Data for processing
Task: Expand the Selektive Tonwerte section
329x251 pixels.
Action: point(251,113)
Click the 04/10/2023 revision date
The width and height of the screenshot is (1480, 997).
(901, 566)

Your goal
For each record above, write it out again exactly.

Finished task
Task: Expand the Selektive Tonwerte section
329x251 pixels.
Action: point(251,113)
Click the 04/10/2023 revision date
The width and height of the screenshot is (1480, 997).
(901, 566)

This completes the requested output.